After ripping a sock while getting suited up, The Punisher bailed me out before we even started. He grabbed a spare pair of socks from his office and off we went. We started up and quickly made our way over to the Jenny Creek trail. After some up, some down, some singletrack, a shoe-soaking creek crossing and some doubletrack we popped out on Rollins Pass Rd and continued heading up.
Pictures courtesy of The Punisher....
Rolling up Rollins Pass, all going well.
We made good time as we rolled up the gentle grades, until all of the sudden I hit something in the road. My front tire hissed loudly and tubeless sealant sprayed out. I pointed the puncture towards the ground, but the sealant just couldn't seal up the hole. No big deal, throw a tube in and lets get rolling again.
Soon we hit the point where the 4x4s and ATVs had to turn around, and then the ride started getting more fun and interesting. We hit snow as we pushed on, but temps were great and sunshine was abundant.

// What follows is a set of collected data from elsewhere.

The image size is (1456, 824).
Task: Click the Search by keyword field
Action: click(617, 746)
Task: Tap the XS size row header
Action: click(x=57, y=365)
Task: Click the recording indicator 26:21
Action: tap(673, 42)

Soon we found ourselves at the base of the Needle Eye Tunnel, which is now collapsed and serves as a roadblock for most types of transportation. Not bikes though, given you have the lungs and the will to push or carry your bike up the side of a steep, loose trail cut in the side of a mountain.
Once up top, we were treated to a short but awesome section of high alpine singletrack that lead us to big views and the big draw for me....a chance to ride the twin trestles. Big views, big exposure and big smiles as The Punisher told me to take the lead to get to soak it all in for the first time.
We cruised down the backside of the pass taking in the views and talking about the day ahead. We took the Broken Thumb trail down and headed over to some familiar singletrack through an old, now defunct ski area. After a good, fast section of trails it happened again...Flat number 2 for the day. A sliced sidewall that once again wouldn't seal up on its own. Another tube...I've had no flats running tubeless in two years and now two in a matter of a few hours.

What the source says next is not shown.